Par fidélité envers Janet -pour ne pas risquer être tenté, noble et sage attitude- Dana passe les escales à bord, refusant de descendre à terre, creusant ainsi davantage le fossé qui le sépare de l'équipage.
Pourtant, tout bien réfléchi, tout bien pesé, un jour il s'y risque, au Japon. Il finit par rencontrer un autre marin, allemand, d'un autre bateau.
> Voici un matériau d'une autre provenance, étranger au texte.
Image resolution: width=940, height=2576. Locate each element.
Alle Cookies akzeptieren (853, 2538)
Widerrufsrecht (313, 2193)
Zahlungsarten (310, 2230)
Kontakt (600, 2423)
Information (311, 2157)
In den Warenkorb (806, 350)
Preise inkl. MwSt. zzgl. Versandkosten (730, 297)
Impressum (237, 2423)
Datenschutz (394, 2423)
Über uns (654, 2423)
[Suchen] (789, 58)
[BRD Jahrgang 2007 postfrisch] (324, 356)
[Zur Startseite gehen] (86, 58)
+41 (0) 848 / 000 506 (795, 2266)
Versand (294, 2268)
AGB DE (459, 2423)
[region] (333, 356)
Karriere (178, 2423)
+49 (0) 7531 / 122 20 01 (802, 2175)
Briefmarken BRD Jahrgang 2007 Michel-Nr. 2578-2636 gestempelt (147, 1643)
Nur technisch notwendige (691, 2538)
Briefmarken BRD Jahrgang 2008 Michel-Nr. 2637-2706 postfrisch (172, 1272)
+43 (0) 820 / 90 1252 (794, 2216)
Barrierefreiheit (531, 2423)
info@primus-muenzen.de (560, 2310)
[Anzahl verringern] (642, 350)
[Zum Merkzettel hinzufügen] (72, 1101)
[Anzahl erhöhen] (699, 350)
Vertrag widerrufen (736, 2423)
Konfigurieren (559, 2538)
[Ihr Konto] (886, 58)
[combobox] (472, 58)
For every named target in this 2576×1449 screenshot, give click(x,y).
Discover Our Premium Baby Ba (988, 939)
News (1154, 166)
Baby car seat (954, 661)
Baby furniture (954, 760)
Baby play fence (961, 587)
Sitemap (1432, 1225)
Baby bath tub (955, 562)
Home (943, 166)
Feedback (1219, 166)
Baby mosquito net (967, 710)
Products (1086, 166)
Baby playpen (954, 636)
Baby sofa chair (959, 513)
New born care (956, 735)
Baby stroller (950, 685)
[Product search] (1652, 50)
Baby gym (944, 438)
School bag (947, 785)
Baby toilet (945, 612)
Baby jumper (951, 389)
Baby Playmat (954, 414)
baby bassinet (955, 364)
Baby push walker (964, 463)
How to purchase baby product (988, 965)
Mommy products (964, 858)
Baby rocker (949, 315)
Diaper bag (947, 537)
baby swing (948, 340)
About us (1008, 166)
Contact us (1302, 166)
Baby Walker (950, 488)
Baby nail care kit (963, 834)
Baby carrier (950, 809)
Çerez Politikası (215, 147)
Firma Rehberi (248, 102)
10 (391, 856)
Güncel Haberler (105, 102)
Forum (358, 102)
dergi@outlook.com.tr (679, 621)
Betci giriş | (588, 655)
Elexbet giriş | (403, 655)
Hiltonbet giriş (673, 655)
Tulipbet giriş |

S'ensuivent quelques pages, savoureuses, d'un
Lowry très à l'aise sur un thème commun à tous ses ouvrages:
Quiconque a parcouru quelques pages de cet auteur sait combien
Lowry est exceptionnel, vraiment au-dessus du lot, pour ce qui est de décrire l'ivrognerie.
Mais l'un des plus grand apports littéraires de ce livre -j'y viens enfin- tient à un procédé que je trouve remarquable, fort réussi et donnant toute sa dimension à l'ouvrage, bien que je sois certain qu'il navrera, agacera ou fera rejeter le livre par d'autres lecteurs; imaginez des motifs syncopés, composés de bribes de conversations de marins, parfois se raccordant, parfois passant là, sans intérêt, ni queue ni tête, et traversés par Dana Hilliot entièrement plongé dans de l'interne, à soliloquer en silence, avec, pour parachever l'étrange narration, des citations, parfois en grec ancien, parfois en anglais je présume, tout ceci se superposant à l'argot de gens de mer et aux débris de chants de marins...très belle et rare technique scripturale !
Le traducteur, comme l'éditeur, très confiants (trop en ce qui me concerne) dans l'érudition du lecteur, ont omis de traduire les citations en grec ancien, tandis qu'il l'ont fait pour celles des autres langues -s'il y a d'autres langues que l'anglais, ce qui est probable mais non certain.
Au grand jeu
"retrouvez l'auteur de la citation", je mise quelques piécettes sur Homère et Eschyle pour le grec ancien, et peut-être Shakespeare, Yeats, Keats, Milton, Melville...
Il faut vraiment que je me procure une édition plus complète, ou plus appropriée en tous cas à mon seuil d'incompétence, lequel s'atteint il est vrai avec une célérité des plus rares.
En conclusion,
Ultramarine ne donne pas l'impression d'un galop d'essai de jeune littérateur en devenir.
Non, vraiment, je reçois
Ultramarine comme un
Lowry de premier plan, c'est, certes, un livre "moindre" qu
"Au-dessous du volcan", mais c'est un roman extrêmement riche, je dirais même généreux en propositions littéraires, et en tous points remarquable.
Il est intrigant, et sans doute vain, de rapprocher le titre du fameux projet que
Lowry, cueilli par la mort, n'a pu mener à bien, et qu'il pensait intituler "The journey that never ends" -
le voyage qui ne finit jamais, et dans lequel
"Au-dessous du volcan" prenait part directe au futur corpus.
En effet, la notion d'outre-mer du titre n'est peut-être pas celle que nous entendons généralement: "outre les mers qui baignent les côtes de notre continent", en somme; mais bel et bien plutôt outre toutes les mers, outre toutes les navigations cumulées, possibles sur notre planète.
Via le voyage marin (via l'élément maritime et le bateau voguant) une sublimation, une quête abstraite en marche.